Generalization Error and Hyperparameter Selection

info

In this chapter, you'll learn about:

Generalization: The gap between fitting the training set and performing well on new data.
Train / Validation / Test Splits: What each split is for and why mixing them is dangerous.
Cross-Validation: How to estimate out-of-sample performance when data is limited.
Hyperparameter Selection: Choosing model complexity, regularization strength, and other design choices.
Practical Evaluation Workflow: A disciplined way to compare models without leaking information.

Up to this point, most of our objectives were defined on the training data. That is necessary for learning, but it is not the real goal. The real goal is to perform well on new data drawn from the same underlying process.

This distinction is the core of machine learning:

We train on one finite dataset.
We care about performance on future examples.

The bridge between those two is called generalization.

Training Error vs. Generalization Error

Let $h$ be a trained model and let $\ell(h(\mathbf{x}), y)$ be a loss function.

The training error is the average loss on the data we optimized on:

\hat{R}_{\text{train}}(h) = \frac{1}{N}\sum_{i=1}^{N} \ell(h(\mathbf{x}^{(i)}), y^{(i)})

The generalization error is the expected loss on new samples from the data distribution:

R(h) = \mathbb{E}_{(\mathbf{x}, y) \sim \mathcal{D}}[\ell(h(\mathbf{x}), y)]

We can compute the training error exactly, but we usually cannot compute the true generalization error because the data distribution $\mathcal{D}$ is unknown.

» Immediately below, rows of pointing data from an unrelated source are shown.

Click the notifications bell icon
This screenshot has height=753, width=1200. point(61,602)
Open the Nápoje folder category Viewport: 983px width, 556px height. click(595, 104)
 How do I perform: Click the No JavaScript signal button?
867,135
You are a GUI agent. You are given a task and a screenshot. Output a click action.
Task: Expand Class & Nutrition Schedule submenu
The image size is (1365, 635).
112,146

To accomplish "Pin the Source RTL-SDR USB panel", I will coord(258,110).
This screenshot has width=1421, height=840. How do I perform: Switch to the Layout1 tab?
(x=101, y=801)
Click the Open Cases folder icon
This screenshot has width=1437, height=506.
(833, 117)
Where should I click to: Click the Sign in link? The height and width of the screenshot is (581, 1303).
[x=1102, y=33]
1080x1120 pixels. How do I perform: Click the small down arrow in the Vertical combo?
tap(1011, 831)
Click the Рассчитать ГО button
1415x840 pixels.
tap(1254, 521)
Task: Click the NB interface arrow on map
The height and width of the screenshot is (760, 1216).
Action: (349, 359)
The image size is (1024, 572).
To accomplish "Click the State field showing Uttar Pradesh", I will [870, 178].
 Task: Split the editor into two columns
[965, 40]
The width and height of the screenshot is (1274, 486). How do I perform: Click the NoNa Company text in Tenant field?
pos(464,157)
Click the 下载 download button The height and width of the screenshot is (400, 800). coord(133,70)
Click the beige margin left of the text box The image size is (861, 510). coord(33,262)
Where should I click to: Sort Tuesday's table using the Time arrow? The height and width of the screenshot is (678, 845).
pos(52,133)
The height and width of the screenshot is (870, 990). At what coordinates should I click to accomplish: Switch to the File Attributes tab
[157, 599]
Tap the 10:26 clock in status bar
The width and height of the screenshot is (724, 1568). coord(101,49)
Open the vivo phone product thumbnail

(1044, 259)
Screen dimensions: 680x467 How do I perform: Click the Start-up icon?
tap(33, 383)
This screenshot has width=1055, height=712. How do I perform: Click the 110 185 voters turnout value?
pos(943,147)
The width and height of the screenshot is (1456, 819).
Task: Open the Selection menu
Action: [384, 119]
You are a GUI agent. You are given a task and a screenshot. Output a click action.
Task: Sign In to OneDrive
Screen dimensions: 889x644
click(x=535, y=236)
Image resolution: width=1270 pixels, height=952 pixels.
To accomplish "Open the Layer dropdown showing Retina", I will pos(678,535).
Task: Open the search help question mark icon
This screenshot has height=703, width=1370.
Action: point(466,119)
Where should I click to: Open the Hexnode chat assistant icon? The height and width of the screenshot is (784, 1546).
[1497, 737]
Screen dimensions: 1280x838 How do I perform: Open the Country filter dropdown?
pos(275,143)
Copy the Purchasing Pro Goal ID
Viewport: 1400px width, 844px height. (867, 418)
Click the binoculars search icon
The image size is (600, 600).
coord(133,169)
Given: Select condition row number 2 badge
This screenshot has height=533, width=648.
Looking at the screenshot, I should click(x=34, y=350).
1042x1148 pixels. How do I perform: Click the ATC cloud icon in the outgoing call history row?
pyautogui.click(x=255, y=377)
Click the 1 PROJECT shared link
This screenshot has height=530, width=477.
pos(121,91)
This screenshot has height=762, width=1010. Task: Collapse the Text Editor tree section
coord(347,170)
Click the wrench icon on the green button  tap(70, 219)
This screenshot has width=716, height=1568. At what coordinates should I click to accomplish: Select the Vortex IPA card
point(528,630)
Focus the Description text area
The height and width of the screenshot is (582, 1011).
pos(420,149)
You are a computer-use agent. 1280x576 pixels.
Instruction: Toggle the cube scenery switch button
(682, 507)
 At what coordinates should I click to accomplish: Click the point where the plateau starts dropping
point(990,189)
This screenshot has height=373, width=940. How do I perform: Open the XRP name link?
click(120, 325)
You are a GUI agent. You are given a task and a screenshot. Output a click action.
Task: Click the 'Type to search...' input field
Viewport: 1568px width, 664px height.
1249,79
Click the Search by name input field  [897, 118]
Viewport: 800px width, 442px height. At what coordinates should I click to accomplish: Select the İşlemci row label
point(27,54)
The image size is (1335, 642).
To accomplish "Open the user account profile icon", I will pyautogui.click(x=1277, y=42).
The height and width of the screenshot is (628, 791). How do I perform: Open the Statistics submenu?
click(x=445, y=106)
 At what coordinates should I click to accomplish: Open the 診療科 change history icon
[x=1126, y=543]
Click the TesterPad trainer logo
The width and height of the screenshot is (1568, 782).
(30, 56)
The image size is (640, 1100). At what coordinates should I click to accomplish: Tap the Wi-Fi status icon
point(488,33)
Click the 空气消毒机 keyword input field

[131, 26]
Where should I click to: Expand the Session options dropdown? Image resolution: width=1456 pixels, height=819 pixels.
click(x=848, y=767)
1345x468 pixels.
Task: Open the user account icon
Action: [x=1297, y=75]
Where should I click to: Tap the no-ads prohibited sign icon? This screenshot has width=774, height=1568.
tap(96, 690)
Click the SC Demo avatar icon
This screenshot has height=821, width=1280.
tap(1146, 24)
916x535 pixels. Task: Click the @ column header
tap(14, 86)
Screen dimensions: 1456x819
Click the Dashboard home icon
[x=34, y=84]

This creates the main evaluation problem in ML: we need to estimate future performance from finite data.

Why Training Error Is Not Enough

A flexible model can drive training error very low by fitting idiosyncrasies of the dataset, including noise. This is overfitting.

Two models can therefore have very different behavior:

Model A has slightly higher training error but performs well on new data.
Model B has near-zero training error but poor test-time behavior.

The second model looks better if you only inspect the training objective, but it is worse for the actual task.

Bias, Variance, and Irreducible Noise

One useful mental model is the bias-variance decomposition for squared loss:

\mathbb{E}\left[(h(\mathbf{x}) - y)^2\right] = \text{Bias}(\mathbf{x})^2 + \text{Variance}(\mathbf{x}) + \sigma^2

where:

Bias measures how far the average prediction is from the true target function.
Variance measures how much the learned predictor changes when the training set changes.
$\sigma^2$ is irreducible noise in the data-generating process.

This decomposition is most precise in regression with squared loss, but the intuition is broader:

Very simple models often have high bias and low variance.
Very flexible models often have low bias and high variance.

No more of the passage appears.